Excerpt provided:
»»

The financially troubled Nashville (Tenn.) General Hospital has offered CEO Joseph Webb a new three-year contract, according to The Tennessean.
Mr. Webb has been working on a six-month extension of his original contract, which had been slated to expire Jan. 4, but the hospital's governing board voted to extend the contract until June 30 with the option of renewal for another year.
Now, hospital officials, namely four Hospital Authority Board members, have offered Mr. Webb a three-year extension with no terms. The board members felt that "he had waited too long for job security," The Tennessean reported. While the motion to extend the contract passed in a 5-to-1 vote, some board members said they felt the decision was rushed.
"To make a decision without all the data, because the facts are our friends, is a bad process," Joel Sullivan said before the vote, according to The Tennessean.

««

Brief 1: In the Nashville hospital article, what was the vote on the motion to extend the contract?
Brief 2: Pick up the Nashville hospital article right after its last sentence and keep writing it.
You won't need the items to do any of this.

Entries provided:

»»

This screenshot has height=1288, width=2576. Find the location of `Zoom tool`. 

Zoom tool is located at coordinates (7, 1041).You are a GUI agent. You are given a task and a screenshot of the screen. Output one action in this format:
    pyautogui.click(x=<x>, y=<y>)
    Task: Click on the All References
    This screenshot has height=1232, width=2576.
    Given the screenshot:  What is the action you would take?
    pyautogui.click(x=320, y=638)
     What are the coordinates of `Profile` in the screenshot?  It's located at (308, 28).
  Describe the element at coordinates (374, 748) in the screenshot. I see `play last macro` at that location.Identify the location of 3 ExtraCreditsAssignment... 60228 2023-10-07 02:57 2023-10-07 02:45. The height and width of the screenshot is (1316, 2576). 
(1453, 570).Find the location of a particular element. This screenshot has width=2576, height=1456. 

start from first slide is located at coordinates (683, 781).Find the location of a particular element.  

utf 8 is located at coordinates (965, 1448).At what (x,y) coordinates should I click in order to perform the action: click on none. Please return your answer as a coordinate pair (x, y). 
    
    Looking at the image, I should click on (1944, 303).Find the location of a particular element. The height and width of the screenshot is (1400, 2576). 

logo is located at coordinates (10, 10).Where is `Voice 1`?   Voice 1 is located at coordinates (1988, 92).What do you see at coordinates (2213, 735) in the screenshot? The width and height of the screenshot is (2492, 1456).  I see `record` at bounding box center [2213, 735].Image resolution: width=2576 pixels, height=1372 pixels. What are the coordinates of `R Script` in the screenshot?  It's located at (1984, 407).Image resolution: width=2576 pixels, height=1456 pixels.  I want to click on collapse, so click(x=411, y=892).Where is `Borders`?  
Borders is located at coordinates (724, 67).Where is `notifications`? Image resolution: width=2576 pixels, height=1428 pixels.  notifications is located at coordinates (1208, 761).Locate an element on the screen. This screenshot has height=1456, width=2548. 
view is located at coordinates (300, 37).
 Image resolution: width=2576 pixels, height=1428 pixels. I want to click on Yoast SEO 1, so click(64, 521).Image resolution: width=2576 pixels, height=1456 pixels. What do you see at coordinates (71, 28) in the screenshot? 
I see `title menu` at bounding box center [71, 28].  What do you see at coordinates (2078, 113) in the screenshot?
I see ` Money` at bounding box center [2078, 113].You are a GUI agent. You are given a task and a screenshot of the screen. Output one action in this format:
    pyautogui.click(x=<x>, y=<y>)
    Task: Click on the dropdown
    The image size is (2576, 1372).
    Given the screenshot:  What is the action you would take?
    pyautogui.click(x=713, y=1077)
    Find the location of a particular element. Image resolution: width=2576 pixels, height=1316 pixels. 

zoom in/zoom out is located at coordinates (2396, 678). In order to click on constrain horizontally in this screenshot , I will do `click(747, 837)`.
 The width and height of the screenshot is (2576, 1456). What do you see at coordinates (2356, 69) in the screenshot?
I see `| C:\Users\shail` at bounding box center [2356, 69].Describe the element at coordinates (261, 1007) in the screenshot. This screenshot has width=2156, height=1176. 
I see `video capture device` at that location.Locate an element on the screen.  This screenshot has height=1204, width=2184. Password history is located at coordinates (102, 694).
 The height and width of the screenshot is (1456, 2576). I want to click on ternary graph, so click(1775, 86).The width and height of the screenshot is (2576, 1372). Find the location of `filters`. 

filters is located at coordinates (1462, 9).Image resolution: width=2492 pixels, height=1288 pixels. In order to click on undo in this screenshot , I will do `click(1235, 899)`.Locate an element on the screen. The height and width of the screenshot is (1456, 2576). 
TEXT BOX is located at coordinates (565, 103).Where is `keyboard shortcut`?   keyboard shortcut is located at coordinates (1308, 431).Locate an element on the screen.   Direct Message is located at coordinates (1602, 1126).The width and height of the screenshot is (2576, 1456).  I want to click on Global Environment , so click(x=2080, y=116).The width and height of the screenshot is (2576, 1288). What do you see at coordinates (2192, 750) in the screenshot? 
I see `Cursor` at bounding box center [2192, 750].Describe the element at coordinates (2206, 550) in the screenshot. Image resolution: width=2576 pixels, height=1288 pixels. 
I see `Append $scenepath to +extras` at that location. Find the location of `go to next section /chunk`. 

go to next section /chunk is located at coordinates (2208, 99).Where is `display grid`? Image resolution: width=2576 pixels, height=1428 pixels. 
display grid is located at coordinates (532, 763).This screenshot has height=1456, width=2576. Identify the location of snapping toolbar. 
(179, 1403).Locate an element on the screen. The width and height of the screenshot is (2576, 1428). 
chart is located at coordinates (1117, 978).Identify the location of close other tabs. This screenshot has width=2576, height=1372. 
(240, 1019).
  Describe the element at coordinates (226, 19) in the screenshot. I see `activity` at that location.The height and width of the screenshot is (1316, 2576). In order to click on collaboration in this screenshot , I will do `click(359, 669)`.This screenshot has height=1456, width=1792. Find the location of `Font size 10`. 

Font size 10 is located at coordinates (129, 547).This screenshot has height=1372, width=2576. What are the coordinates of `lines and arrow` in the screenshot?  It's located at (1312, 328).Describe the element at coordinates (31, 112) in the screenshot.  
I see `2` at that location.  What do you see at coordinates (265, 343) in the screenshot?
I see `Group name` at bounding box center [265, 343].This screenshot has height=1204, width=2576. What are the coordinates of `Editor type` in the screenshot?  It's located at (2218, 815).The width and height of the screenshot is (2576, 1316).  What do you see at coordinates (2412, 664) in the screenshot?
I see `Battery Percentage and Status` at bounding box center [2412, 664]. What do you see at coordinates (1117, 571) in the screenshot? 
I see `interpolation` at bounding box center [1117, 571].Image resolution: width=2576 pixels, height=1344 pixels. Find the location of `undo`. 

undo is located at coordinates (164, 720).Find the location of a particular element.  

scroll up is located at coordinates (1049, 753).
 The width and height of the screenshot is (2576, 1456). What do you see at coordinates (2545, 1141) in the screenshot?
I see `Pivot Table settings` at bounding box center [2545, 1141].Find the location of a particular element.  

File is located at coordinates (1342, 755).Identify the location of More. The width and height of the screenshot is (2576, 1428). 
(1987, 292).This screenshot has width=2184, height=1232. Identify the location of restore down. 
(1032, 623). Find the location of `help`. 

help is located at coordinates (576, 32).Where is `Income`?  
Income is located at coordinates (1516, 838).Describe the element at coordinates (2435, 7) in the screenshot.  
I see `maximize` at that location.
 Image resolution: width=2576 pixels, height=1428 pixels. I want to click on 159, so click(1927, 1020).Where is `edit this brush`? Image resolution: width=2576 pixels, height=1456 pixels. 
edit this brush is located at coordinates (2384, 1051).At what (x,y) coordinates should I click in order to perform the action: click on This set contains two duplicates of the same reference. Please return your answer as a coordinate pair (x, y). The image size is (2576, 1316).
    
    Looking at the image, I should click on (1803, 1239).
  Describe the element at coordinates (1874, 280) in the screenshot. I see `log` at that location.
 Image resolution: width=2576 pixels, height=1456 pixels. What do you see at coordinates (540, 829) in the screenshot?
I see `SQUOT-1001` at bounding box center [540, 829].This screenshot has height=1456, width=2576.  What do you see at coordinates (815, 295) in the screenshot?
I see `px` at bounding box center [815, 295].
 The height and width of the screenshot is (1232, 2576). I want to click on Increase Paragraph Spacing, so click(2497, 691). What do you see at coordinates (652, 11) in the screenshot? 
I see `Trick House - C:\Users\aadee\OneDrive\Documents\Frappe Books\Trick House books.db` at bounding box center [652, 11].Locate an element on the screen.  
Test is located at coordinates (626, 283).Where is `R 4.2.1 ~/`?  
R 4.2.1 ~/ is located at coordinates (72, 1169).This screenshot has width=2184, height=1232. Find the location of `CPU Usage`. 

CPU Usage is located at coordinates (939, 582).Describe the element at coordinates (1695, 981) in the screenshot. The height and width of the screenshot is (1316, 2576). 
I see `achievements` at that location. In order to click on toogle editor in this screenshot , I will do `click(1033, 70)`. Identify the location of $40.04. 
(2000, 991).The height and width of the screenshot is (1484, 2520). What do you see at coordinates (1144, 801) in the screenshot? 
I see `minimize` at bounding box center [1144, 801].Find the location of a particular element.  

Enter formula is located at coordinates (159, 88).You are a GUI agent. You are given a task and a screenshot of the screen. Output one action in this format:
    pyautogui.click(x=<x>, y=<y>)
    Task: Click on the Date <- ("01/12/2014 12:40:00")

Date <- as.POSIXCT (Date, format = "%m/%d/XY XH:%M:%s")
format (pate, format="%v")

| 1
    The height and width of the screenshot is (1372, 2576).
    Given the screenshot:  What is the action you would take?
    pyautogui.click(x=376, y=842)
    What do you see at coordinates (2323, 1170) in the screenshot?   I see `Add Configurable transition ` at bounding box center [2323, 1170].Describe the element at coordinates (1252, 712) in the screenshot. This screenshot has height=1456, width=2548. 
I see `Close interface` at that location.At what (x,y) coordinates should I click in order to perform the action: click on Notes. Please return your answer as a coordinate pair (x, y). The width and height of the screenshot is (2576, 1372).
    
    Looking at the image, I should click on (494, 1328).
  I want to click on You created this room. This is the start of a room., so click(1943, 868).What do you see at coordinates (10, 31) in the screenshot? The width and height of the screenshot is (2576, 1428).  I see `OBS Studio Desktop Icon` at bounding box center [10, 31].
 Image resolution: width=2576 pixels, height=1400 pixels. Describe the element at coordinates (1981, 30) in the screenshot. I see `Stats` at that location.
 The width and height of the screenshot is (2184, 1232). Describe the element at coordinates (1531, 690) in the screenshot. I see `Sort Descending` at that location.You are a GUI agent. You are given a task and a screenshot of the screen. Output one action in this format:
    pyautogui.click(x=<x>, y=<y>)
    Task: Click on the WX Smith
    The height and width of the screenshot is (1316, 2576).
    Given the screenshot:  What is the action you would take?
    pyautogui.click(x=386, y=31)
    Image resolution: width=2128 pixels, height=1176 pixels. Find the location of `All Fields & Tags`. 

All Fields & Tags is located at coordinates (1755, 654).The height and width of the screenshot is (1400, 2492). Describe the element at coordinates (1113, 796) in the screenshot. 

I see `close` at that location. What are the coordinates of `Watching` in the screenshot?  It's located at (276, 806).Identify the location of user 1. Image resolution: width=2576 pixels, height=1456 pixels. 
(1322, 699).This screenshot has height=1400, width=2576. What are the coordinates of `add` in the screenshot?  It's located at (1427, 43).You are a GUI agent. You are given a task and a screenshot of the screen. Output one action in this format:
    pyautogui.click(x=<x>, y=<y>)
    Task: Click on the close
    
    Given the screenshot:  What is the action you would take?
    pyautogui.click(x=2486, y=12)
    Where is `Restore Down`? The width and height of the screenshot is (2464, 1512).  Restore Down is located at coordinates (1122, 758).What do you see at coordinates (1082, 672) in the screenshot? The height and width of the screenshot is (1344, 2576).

««

Response area 1: It passed 5 to 1.

Response area 2:
Mr. Webb became CEO of the hospital in 2015. Late last year, the hospital underwent an audit of its finances, which showed that the management did not have proper oversight of transactions or activity of hospital accounts. Nashville's previous mayor was considering plans to halt inpatient care at the hospital by June 30.
However, community members wanted the safety-net hospital to remain open. Nashville's Metropolitan Council voted in February to offer the hospital $17.1 million in subsidies, nearly $4 million more than the mayor's initial proposal. In March, Nashville General requested $46.6 million from Tennessee for operations in the upcoming fiscal year. The city's new mayor supports the funding request.